* Short exercise: Select and copy every line of the records below that contains the word "Expand", treating case as significant.
* * *
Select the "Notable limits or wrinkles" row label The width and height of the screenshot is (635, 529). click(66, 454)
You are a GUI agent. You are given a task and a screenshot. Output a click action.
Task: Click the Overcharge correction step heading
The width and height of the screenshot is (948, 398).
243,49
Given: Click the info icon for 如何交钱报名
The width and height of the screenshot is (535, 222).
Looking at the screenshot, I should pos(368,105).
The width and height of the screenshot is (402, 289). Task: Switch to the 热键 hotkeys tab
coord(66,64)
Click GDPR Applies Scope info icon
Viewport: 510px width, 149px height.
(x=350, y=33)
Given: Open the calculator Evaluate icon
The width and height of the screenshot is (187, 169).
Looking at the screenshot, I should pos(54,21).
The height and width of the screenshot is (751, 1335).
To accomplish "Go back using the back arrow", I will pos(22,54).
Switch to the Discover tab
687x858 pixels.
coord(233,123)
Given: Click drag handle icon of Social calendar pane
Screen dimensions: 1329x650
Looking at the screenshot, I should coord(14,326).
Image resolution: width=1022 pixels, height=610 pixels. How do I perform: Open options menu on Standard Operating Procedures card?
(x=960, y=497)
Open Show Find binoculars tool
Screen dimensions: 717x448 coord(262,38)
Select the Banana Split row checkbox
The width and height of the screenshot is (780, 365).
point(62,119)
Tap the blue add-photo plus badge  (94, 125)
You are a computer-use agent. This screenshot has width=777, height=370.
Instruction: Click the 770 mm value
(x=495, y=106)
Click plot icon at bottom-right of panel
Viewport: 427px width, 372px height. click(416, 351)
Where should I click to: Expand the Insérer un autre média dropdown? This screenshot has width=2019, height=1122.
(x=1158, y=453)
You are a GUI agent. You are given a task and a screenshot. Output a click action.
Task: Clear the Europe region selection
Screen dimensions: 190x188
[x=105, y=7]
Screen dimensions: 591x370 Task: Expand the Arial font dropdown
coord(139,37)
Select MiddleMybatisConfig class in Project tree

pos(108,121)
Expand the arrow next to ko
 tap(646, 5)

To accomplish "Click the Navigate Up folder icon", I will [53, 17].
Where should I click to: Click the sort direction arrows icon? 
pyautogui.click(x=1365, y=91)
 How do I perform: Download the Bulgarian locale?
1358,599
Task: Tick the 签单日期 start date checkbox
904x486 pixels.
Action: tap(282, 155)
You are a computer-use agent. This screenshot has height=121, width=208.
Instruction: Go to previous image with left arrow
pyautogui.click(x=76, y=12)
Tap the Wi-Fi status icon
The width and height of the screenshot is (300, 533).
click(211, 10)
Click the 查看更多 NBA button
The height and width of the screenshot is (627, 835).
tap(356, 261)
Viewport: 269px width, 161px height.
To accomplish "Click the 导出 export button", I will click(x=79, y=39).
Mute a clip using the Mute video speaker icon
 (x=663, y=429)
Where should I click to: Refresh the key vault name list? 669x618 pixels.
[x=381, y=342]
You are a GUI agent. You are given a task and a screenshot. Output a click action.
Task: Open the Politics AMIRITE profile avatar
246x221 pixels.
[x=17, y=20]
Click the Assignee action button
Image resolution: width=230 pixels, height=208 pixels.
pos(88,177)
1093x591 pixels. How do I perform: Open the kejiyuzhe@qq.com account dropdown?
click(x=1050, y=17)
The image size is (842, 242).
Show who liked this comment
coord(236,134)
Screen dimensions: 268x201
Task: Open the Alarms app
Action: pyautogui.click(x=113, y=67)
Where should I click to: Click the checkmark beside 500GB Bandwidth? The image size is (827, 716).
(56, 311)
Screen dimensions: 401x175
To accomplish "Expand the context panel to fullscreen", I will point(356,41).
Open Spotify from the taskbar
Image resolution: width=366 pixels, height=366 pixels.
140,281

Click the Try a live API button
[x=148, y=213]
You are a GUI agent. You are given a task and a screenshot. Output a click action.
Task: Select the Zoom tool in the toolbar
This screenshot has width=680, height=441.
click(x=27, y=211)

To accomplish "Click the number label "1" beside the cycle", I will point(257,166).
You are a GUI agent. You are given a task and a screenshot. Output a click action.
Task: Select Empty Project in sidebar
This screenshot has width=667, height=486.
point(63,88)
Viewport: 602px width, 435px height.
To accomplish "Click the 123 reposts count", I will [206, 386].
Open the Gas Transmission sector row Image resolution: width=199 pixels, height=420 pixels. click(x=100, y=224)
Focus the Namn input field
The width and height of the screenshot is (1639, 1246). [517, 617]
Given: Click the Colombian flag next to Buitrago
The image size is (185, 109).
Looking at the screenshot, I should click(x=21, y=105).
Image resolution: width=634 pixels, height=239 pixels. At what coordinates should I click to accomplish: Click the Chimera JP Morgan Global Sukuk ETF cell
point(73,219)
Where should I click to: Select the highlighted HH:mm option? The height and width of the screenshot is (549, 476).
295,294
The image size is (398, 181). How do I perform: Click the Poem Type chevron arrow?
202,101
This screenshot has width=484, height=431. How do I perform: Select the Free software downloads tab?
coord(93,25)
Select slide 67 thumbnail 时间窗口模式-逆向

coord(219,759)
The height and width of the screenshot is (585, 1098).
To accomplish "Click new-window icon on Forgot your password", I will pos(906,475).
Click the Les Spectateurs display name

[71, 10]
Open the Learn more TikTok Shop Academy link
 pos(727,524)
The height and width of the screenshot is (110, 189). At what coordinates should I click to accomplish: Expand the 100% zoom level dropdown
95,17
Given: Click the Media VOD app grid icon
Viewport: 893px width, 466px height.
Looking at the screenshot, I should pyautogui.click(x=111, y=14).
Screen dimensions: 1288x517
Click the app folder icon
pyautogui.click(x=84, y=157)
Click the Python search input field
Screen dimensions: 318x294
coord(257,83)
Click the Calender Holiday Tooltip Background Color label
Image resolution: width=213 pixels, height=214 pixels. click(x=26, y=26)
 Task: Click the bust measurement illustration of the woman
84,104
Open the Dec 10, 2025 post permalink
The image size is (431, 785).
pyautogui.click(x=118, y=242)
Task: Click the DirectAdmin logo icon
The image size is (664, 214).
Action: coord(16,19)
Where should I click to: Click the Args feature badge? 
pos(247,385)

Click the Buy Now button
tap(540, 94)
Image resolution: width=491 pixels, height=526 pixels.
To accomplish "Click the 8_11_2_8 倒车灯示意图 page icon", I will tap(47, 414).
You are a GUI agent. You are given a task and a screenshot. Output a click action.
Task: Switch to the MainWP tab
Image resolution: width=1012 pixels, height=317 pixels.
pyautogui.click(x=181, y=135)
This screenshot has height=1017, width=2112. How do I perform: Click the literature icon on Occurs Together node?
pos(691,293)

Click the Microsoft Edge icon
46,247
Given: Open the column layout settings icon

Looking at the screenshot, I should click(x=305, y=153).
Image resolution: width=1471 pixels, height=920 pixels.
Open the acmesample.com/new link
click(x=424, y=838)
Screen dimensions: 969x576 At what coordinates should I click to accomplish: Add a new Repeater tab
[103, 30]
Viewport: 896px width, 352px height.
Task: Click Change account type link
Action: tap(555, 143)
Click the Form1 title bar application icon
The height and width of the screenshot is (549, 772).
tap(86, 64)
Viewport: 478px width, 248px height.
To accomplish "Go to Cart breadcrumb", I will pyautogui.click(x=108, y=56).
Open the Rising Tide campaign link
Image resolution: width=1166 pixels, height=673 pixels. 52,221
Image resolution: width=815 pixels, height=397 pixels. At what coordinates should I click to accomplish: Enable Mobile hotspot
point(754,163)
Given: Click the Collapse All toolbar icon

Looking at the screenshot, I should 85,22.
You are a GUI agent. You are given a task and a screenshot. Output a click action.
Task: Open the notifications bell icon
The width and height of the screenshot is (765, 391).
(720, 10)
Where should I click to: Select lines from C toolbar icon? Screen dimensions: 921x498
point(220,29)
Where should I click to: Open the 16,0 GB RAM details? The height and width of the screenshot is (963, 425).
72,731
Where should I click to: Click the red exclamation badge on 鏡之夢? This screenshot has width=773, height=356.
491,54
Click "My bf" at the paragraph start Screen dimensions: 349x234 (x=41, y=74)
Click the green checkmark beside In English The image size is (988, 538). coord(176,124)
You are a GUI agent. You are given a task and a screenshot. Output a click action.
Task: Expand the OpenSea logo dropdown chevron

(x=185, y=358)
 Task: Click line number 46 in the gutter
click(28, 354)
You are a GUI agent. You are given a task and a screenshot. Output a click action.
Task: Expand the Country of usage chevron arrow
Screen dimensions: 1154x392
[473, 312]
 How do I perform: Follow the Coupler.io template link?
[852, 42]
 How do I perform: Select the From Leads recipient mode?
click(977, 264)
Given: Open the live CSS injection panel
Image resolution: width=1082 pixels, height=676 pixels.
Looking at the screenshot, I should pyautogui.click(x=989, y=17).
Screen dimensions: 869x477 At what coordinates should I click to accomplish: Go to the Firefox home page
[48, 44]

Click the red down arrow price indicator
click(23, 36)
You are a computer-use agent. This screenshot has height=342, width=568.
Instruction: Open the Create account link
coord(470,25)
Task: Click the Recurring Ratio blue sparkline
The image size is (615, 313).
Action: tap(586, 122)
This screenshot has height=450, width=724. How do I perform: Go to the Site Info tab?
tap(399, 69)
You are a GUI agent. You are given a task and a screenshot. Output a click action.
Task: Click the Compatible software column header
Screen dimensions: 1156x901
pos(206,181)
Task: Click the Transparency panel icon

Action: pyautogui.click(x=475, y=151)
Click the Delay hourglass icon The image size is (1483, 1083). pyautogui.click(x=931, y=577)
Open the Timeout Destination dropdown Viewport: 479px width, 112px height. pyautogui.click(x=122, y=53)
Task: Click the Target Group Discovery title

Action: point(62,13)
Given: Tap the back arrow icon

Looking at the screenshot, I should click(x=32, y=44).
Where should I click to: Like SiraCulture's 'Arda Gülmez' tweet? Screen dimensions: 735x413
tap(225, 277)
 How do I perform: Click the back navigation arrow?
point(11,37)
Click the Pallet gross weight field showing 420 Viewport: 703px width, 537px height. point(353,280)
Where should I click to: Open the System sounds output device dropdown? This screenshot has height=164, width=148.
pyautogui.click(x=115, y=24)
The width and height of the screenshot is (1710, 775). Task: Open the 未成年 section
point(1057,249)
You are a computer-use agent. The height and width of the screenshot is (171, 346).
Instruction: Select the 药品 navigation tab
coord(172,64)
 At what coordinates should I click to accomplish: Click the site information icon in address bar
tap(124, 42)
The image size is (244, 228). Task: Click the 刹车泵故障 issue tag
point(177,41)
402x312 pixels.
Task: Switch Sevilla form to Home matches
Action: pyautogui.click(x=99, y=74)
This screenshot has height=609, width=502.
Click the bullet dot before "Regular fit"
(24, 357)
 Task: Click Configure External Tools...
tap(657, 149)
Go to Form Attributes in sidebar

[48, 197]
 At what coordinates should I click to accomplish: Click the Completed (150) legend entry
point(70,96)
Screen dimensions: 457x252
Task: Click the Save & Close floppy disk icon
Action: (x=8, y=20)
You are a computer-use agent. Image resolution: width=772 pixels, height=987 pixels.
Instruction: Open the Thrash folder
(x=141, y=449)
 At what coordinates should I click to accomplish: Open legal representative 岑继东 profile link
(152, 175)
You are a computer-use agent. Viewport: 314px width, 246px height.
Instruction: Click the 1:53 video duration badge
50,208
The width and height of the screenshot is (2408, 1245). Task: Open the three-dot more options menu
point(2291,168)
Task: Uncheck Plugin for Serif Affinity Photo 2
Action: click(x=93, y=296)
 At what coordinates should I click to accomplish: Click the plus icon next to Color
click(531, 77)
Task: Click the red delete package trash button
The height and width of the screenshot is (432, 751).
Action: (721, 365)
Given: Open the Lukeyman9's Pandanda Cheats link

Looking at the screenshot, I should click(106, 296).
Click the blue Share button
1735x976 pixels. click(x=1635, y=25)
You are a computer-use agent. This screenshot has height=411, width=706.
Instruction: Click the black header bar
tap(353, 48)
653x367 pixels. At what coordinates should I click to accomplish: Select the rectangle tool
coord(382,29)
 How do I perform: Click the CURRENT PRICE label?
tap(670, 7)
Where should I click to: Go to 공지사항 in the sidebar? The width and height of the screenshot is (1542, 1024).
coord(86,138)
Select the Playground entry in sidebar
* * *
* Full response:
Where should I click to: Expand the Insérer un autre média dropdown? This screenshot has width=2019, height=1122.
Screen dimensions: 591x370 Task: Expand the Arial font dropdown
Expand the arrow next to ko
To accomplish "Expand the context panel to fullscreen", I will point(356,41).
The height and width of the screenshot is (110, 189). At what coordinates should I click to accomplish: Expand the 100% zoom level dropdown
Task: Expand the OpenSea logo dropdown chevron
Task: Expand the Country of usage chevron arrow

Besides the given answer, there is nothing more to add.